Monetary policy refers to controls in place by central banks to control the money supply. Central banks have multiple tools at their disposal, for example, bond buybacks (AKA: asset buyback program) and interest rates. More money supply generally results in a reduction in the interest rates and thus increased inflation and a general expansion of the economy! However, investors like to maintain a certain level of purchasing power, so if inflation is high and the perceived risk of debt is higher, then a higher interest rate will be needed to offset this. Hence, the central bank will most likely adjust its policy rate upwards.
What is the effect of rising interest rates?

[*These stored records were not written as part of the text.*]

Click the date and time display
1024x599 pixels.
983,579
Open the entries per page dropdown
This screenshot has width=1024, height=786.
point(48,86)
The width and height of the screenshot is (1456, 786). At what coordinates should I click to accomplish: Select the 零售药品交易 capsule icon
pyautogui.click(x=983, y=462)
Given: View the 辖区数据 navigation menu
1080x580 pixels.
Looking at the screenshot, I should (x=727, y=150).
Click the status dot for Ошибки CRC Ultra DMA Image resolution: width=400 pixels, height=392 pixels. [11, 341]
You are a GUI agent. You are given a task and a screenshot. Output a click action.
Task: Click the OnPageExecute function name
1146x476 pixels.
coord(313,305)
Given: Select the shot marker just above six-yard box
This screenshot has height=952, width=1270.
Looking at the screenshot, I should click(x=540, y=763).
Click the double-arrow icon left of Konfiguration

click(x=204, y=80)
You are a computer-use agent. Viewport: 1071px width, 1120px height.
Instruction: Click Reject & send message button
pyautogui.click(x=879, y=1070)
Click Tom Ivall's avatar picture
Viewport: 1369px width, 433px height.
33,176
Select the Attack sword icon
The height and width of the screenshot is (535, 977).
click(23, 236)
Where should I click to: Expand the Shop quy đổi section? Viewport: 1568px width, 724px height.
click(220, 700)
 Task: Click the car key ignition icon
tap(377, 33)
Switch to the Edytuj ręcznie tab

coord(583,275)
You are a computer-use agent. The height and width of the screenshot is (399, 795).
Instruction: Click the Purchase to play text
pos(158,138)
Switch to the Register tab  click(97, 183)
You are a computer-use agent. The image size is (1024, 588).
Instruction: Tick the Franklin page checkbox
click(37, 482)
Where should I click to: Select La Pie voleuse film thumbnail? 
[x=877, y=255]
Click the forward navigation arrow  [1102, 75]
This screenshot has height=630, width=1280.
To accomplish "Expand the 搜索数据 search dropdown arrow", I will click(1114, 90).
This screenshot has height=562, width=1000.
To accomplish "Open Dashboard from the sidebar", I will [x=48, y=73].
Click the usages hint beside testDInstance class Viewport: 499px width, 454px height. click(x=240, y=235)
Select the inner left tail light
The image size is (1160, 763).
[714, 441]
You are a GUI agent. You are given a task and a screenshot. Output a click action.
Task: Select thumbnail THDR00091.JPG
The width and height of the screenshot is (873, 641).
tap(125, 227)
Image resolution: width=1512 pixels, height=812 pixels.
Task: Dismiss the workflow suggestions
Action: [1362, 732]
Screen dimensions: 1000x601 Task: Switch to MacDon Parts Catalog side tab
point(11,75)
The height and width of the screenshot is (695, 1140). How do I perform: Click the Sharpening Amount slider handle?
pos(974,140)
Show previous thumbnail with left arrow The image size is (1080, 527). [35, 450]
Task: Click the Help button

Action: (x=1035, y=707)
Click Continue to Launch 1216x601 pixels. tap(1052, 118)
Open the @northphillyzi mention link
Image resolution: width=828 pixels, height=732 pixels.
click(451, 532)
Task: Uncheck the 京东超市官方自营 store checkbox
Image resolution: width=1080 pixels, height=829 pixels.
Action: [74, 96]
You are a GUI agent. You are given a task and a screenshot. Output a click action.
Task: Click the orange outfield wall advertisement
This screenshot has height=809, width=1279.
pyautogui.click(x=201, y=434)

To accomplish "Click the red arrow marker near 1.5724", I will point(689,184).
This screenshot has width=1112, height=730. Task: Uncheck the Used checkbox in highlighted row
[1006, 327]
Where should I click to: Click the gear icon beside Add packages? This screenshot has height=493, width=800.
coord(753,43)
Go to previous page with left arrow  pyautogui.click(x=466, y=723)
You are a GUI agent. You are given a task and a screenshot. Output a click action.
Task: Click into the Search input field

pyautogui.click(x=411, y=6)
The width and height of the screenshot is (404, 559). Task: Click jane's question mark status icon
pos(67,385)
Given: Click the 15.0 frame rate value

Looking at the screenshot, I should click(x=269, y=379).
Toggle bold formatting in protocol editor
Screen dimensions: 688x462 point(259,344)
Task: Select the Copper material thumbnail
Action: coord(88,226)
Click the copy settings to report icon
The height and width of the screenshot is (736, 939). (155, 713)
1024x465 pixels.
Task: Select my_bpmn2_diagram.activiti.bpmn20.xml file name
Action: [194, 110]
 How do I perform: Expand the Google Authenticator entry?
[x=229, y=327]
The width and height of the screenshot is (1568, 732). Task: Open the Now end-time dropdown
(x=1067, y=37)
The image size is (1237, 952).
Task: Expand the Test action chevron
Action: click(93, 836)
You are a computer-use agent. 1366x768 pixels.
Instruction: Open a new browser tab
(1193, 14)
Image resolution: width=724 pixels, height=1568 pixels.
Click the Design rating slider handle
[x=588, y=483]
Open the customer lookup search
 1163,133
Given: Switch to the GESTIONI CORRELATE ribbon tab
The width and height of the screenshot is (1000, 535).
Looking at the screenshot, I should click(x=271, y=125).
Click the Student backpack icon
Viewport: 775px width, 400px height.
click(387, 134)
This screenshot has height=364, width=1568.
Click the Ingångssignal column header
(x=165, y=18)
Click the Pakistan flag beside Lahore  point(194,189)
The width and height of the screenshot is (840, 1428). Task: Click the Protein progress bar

A rise in interest rates means companies have to pay more interest to their lenders or bondholders. As a result, international investors seek to capitalize on higher yield debt because of the increased payoff, thus increasing demand for US dollar-denominated bonds, increasing demand for the Greenback. Furthermore, a hike in interest rates harms companies that have funded growth by taking out large amounts of debt; generally speaking, Tech companies fund development by becoming highly leveraged (More debt). Thus a hike in interest rates sends tech stocks downwards!
Hawkish and Dovish
An inflation Hawk is a policymaker favouring higher interest rates and reducing the money supply to keep inflation in check. That said, if central bank policy shifts to a more hawkish approach, then one would expect interest rates to rise, tech stocks to fall, and the value of the USD to rise.
An inflationary Dove is a policymaker that stands on the other side of the fence to a Hawk. Doves prefer lower interest rates and an increased money supply to promote growth and jobs in the economy, albeit by accepting higher inflation levels.